Subscribers to the health care app One Medical vowed to cancel their memberships on Friday after it was announced that the startup dubbed “the Netflix of primary care” would be bought by Amazon for $3.9 billion.
Angry One Medical subscribers said they were ditching the service because of concerns that the Seattle-based e-commerce giant would get their hands on their private data.
“I’m going to need an explainer and explicit contract around what data Amazon will/will not have access to from One Medical,” tweeted Teri Hoffman.
“This feels like a big yikes from a privacy standpoint. Love One Medical, but I’m probably out…”
A Twitter user with the handle @dantelives13 tweeted: “Time to cancel my one medical membership.”
Zach Cole tweeted: “Nooooooooooo!!!! Now I gotta cancel One Medical. Recs for other non-Amazon alternatives?”

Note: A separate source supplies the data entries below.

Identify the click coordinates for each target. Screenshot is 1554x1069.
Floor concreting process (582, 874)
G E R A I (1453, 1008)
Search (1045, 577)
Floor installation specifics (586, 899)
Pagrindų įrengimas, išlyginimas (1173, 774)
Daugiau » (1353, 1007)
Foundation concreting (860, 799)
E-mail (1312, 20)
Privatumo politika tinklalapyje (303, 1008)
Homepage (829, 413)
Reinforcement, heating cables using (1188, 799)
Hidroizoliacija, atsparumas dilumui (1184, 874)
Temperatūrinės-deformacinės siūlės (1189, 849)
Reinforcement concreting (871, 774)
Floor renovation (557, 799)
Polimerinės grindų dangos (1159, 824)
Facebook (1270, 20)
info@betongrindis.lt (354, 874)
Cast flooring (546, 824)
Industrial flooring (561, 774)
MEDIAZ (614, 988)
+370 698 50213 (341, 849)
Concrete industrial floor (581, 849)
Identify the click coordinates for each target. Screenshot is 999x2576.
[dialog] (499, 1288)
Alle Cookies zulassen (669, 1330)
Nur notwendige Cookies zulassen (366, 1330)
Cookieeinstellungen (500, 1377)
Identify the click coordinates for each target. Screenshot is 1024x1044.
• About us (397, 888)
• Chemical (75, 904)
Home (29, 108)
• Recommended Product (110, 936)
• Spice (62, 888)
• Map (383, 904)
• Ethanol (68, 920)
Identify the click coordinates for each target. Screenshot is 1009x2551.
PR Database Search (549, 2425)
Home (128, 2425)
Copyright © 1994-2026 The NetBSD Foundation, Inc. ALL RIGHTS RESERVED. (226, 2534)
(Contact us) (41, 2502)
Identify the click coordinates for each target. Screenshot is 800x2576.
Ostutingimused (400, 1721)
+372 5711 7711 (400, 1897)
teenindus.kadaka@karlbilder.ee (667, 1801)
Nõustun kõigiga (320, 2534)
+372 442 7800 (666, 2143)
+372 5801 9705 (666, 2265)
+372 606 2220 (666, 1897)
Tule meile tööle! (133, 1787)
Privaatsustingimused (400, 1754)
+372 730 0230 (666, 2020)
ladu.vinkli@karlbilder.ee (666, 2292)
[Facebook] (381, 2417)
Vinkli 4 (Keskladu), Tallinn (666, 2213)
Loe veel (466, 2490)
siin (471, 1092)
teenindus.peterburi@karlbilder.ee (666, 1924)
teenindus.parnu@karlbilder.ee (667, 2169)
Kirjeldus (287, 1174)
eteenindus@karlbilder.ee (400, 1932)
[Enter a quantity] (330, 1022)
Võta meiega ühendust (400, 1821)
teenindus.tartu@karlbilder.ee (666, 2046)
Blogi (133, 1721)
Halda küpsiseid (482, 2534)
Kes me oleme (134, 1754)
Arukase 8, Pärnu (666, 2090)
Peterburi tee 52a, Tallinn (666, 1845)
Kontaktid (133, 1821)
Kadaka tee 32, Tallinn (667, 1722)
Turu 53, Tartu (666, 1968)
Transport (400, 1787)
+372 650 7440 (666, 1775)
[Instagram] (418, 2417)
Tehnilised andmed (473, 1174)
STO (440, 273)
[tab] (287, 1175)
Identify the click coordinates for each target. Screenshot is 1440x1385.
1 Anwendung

Another Twitter user wrote: “Amazon acquiring One Medical and now I gotta cancel my s–t.”
One Twitter user posted a screenshot of them canceling their membership from One Medical.
The multi-billion dollar acquisition also didn’t sit well with Sen. Bernie Sanders (I-Vt.), a frequent critic of multinational corporations and a proponent of universal healthcare.
The former presidential candidate urged the Biden administration to intervene and block the deal.
“The function of a rational health care system is to provide quality care to all in a cost-effective way, not make billionaires like Jeff Bezos even richer,” Sanders tweeted.
“At a time of growing concentration of ownership, the Justice Department must deny Amazon’s acquisition of One Medical.”
Amazon collects data on consumers through its Alexa voice assistant, its e-commerce marketplace, Kindle e-readers, Audible audiobooks, its video and music platforms, home-security cameras and fitness trackers, according to Reuters.
Alexa-enabled devices make recordings inside people’s homes, and Ring security cameras capture every visitor.
But an Amazon spokesperson told The Post that there was no risk to One Medical subscribers’ user data as a result of the announced merger.
“As required by law, Amazon will never share One Medical customers’ personal health information outside of One Medical for advertising or marketing purposes of other Amazon products and services without clear permission from the customer,” the spokesperson said.
“Should the deal close, One Medical customers’ HIPAA Protected Health Information will be handled separately from all other Amazon businesses, as required by law.”
But experts say that Amazon will have a hard time convincing skeptics.
“People don’t want their private medical data ripped off by big tech and they suddenly experience Alexa selling them on ways to heal deeply personal ailments or worse third parties have their anonymized records and trail them via targeting across the web,” Eric Schiffer, the CEO of private equity firm The Patriarch Organization, told The Post.
“Privacy in healthcare in crucial to consumers and Big tech entering healthcare scares people that it could go boom.”
Schiffer added: “The reality is Amazon would absolutely abide by HIPA requirements but that doesn’t mean consumers will believe it.”
One Medical is a San Francisco-based startup which offers a subscription app where patients gain access to 24/7 on-demand telehealth services as well as same-day or next-day appointments with doctors.
The company oversees 188 medical offices in 25 cities. It boasts a subscription base of 767,000 customers.
The Post has reached out to One Medical seeking comment.